# [What you should do]
Write out again, exactly, the lines below starting at the one with "This screenshot has width=1024, height=558." and ending at the one with "Click the user icon in Username field".
··· Data extract ···
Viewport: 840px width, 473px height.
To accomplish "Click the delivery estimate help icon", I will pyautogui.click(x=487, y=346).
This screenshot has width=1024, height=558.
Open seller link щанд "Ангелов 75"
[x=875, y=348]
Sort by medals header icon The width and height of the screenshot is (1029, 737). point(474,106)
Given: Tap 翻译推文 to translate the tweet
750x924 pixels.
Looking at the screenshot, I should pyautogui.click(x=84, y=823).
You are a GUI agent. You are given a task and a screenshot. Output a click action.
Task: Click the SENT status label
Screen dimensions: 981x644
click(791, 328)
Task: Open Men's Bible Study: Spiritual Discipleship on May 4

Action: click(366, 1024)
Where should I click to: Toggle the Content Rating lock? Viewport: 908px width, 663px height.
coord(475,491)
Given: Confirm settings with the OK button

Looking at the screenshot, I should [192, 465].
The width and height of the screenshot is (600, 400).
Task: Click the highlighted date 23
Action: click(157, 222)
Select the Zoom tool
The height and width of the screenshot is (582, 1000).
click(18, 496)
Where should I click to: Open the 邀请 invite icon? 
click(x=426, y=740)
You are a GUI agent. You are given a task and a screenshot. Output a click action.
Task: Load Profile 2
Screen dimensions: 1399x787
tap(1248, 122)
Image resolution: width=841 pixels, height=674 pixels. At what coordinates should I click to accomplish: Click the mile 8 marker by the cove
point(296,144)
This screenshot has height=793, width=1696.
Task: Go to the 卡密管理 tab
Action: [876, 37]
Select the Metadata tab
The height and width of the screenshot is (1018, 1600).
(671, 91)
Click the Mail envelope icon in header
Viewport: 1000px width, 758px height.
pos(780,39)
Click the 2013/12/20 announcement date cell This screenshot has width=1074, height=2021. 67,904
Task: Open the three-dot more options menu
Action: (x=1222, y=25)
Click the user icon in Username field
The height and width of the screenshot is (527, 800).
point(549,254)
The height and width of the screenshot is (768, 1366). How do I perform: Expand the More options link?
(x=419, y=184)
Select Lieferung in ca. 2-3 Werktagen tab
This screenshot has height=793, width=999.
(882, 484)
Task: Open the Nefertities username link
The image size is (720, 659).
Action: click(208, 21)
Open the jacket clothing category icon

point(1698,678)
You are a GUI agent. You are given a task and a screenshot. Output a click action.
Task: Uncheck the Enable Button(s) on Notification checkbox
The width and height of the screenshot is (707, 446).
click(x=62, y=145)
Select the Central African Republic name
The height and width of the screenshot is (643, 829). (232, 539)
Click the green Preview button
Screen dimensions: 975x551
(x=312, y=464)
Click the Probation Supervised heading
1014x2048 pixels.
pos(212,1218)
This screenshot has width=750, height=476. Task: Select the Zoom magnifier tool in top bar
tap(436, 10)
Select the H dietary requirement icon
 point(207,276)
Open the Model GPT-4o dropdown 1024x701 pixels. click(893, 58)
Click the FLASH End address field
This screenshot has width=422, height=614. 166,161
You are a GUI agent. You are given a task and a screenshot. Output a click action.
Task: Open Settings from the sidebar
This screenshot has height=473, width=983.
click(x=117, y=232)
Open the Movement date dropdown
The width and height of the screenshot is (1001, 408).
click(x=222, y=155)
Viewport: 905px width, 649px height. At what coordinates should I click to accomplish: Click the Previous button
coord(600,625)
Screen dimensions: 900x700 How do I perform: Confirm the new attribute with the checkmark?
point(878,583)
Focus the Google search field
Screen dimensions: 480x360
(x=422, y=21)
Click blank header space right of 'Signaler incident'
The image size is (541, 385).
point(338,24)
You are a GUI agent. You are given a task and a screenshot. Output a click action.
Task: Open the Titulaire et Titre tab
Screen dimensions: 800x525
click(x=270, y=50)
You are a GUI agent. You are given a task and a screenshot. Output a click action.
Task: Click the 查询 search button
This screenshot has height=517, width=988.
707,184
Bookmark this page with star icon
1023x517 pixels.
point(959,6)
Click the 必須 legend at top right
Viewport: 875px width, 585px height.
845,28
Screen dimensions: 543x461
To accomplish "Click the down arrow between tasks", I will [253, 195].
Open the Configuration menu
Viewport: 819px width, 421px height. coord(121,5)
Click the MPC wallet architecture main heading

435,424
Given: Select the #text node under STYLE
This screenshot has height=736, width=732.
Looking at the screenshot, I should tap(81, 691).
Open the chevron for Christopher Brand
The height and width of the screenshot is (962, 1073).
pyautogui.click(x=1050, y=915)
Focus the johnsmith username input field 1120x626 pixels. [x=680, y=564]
···
# [Result of this exercise]
This screenshot has width=1024, height=558.
Open seller link щанд "Ангелов 75"
[x=875, y=348]
Sort by medals header icon The width and height of the screenshot is (1029, 737). point(474,106)
Given: Tap 翻译推文 to translate the tweet
750x924 pixels.
Looking at the screenshot, I should pyautogui.click(x=84, y=823).
You are a GUI agent. You are given a task and a screenshot. Output a click action.
Task: Click the SENT status label
Screen dimensions: 981x644
click(791, 328)
Task: Open Men's Bible Study: Spiritual Discipleship on May 4

Action: click(366, 1024)
Where should I click to: Toggle the Content Rating lock? Viewport: 908px width, 663px height.
coord(475,491)
Given: Confirm settings with the OK button

Looking at the screenshot, I should [192, 465].
The width and height of the screenshot is (600, 400).
Task: Click the highlighted date 23
Action: click(157, 222)
Select the Zoom tool
The height and width of the screenshot is (582, 1000).
click(18, 496)
Where should I click to: Open the 邀请 invite icon? 
click(x=426, y=740)
You are a GUI agent. You are given a task and a screenshot. Output a click action.
Task: Load Profile 2
Screen dimensions: 1399x787
tap(1248, 122)
Image resolution: width=841 pixels, height=674 pixels. At what coordinates should I click to accomplish: Click the mile 8 marker by the cove
point(296,144)
This screenshot has height=793, width=1696.
Task: Go to the 卡密管理 tab
Action: [876, 37]
Select the Metadata tab
The height and width of the screenshot is (1018, 1600).
(671, 91)
Click the Mail envelope icon in header
Viewport: 1000px width, 758px height.
pos(780,39)
Click the 2013/12/20 announcement date cell This screenshot has width=1074, height=2021. 67,904
Task: Open the three-dot more options menu
Action: (x=1222, y=25)
Click the user icon in Username field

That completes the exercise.